La généralisation des variétés rhizomanie double sources

Au début des années 2000, une forme de rhizomanie plus agressive a été détectée sur quelques centaines d'hectares au Sud de Paris. En effet, dans cette région, où la rhizomanie était apparue très tôt, la pression de rhizomanie dans le sol est devenue de plus en plus importante, engendrée, principalement, par une température plus élevée qu'au Nord et le recours à l'irrigation.

Il est clair qu'aujourd'hui, l'utilisation de variété simple tolérante à la rhizomanie n'est plus suffisante pour faire face à l'augmentation de la pression ou face à la présence du virus P.

La parade pour lutter contre cette nouvelle forme est alors de proposer des betteraves disposant de deux mécanismes de résistance.
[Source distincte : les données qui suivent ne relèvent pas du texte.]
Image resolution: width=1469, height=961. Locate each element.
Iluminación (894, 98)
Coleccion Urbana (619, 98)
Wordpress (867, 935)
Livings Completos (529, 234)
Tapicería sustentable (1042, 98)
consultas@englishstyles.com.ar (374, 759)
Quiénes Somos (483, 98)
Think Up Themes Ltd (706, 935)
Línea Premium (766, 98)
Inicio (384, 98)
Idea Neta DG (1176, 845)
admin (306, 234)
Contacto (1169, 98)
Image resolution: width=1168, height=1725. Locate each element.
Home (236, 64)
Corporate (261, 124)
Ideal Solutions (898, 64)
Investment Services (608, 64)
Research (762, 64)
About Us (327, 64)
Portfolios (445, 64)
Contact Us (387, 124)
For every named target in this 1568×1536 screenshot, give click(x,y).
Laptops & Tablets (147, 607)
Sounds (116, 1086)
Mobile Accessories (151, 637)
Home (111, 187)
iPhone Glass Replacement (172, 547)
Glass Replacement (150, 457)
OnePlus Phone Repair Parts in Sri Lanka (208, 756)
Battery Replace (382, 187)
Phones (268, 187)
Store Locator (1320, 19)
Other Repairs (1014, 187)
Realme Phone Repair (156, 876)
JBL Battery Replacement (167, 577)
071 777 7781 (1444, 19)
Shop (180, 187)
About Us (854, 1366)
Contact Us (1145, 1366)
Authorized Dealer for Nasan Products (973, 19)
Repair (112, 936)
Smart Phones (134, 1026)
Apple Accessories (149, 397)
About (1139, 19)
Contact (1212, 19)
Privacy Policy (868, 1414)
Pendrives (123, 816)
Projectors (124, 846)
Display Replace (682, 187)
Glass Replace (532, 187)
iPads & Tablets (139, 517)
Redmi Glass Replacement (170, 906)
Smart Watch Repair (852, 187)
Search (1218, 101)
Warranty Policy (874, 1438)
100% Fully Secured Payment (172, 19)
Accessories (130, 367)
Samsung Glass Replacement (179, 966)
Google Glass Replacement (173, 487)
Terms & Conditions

Le gène Holly, présent dans toutes les variétés du marché, combiné avec le gène Beta Maritima, issu d'une betterave sauvage.

Dès 2011, KWS a été le premier sélectionneur à proposer ces nouvelles variétés, notamment avec la variété BRITTA, laquelle présentait des résulats exceptionnels lorsque la pression de rhizomanie était très importante.

Dans les zones à Forte Pression Rhizomanie (FPR), l'utilisation de ces variétés a permis de maintenir des rendements élevés. En 2018, on estimait entre 18 000 et 19 000 ha les surfaces FPR implantées avec des variétés doubles sources, soit 2 fois plus qu'en 2011. En 2020, ces variétés ont couvert 1/3 des surfaces du Sud de Paris, mais il existe encore de nombreuses parcelles qui présentent des symptômes de pertes de rendement dues à la FPR.

Aujourd'hui, la plupart de nos variétés rhizomanie sont des variétés double sources, avec des performances égales quel que soit le niveau de pression de rhizomanie, permettant ainsi de sécuriser le rendement. En 2021, le développement des variétés double sources doit s'accélérer dans le Sud de Paris. Plus aucun agriculteur de cette région ne doit utiliser d'autres variétés que les variétés double sources.